Gli animali, sottoposti a sequestro amministrativo, hanno un valore commerciale di circa 3.000 euro.

Il NAS di Catania ha invece scoperto un allevamento suino abusivo, mai sottoposto a profilassi e registrazione sanitaria. In tale contesto i militari hanno rinvenuto alcuni capi bovini ed equini non identificati. I Carabinieri, unitamente al personale veterinario del locale distretto ASP, hanno disposto l’immediato sequestro sanitario dell’intero insediamento costituito da 112 bovini, 6 cavalli e 8 suini di cui era totalmente sconosciuto lo stato sanitario.

Sempre il NAS di Catania, nel corso di un’ispezione presso un’altra azienda zootecnica, ha rinvenuto e sequestrato penalmente 17 confezioni di medicinali veterinari (prevalentemente vaccini ed antibiotici), importate illegalmente sul territorio italiano e arbitrariamente somministrate agli animali dell’allevamento senza alcuna prescrizione medica, nonostante alcune di esse fossero anche scadute di validità.
Il personale medico del Distretto Veterinario ASP competente per territorio ha disposto il sequestro sanitario dell’intero allevamento, costituito da 515 capi ovini.

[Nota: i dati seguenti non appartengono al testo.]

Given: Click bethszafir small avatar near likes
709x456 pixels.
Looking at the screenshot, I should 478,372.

Nell’ambito del medesimo controllo i Carabinieri siciliani hanno altresì posto i sigilli su:
– un caseificio abusivo, che versava in gravi condizioni igienico-sanitarie, ove era in corso la lavorazione di latte non certificato per la produzione di un quintale e mezzo circa di formaggi privi di tracciabilità e potenzialmente contaminati;
– un’ulteriore azienda zootecnica con annesso caseificio, abusivamente adibita alla raccolta e stoccaggio di latte proveniente dall’allevamento di cui sopra.

Il Nas di Pescara ha ispezionato, unitamente ai colleghi dell’Arma Territoriale, un deposito di cereali ad uso zootecnico. Al termine delle operazioni il legale rappresentante dell’azienda è stato segnalato all’autorità amministrativa per aver mantenuto la struttura in uno stato di gravi carenze igienico sanitarie, caratterizzate dalla presenza di invasiva di stormi volatili, piumaggio e deiezioni degli stessi.

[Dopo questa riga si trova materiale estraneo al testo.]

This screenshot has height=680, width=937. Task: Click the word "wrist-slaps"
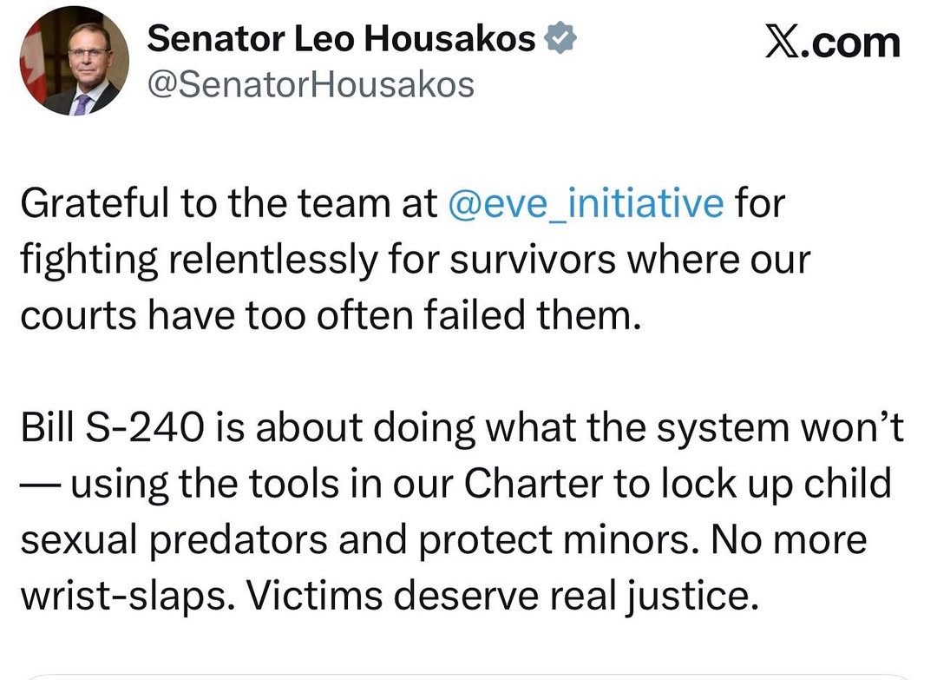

L’ASL Lanciano-Vasto-Chieti ha disposto l’immediata sospensione dell’intera attività e il sequestro di 3.150 tonnellate di cereali che erano custodite al suo interno.
Il valore dei provvedimenti è di circa 3 milioni di euro.

Il NAS di Ancona, coadiuvato dai colleghi dell’Arma territoriale e dal personale del Servizio Igiene Alimenti e Nutrizione – Dipartimento di Fano, ha effettuato un’ispezione nell’ambito della produzione del miele e dell’apicoltura. Al termine dei controlli gli operatori hanno segnalato il titolare di un’azienda agricola per aver:
– avviato la propria attività senza aver fatto la notifica alle preposte autorità;
– posto in commercio circa 60 kg di miele privi di tracciabilità;
– omesso di comunicare alla banca dati dell’anagrafe apistica nazionale (BDA) le variazioni riguardanti il numero di arnie detenute per la produzione;
– aver detenuto etichette autoadesive già predisposte con l’indicazione della tipologia, lotto di produzione ed origine, verosimilmente pronte per essere apposte in maniera del tutto arbitraria sulle confezioni di miele prive di informazioni.
Nel corso dell’attività ispettiva sono state elevate sanzioni per un valore di 5.166 euro.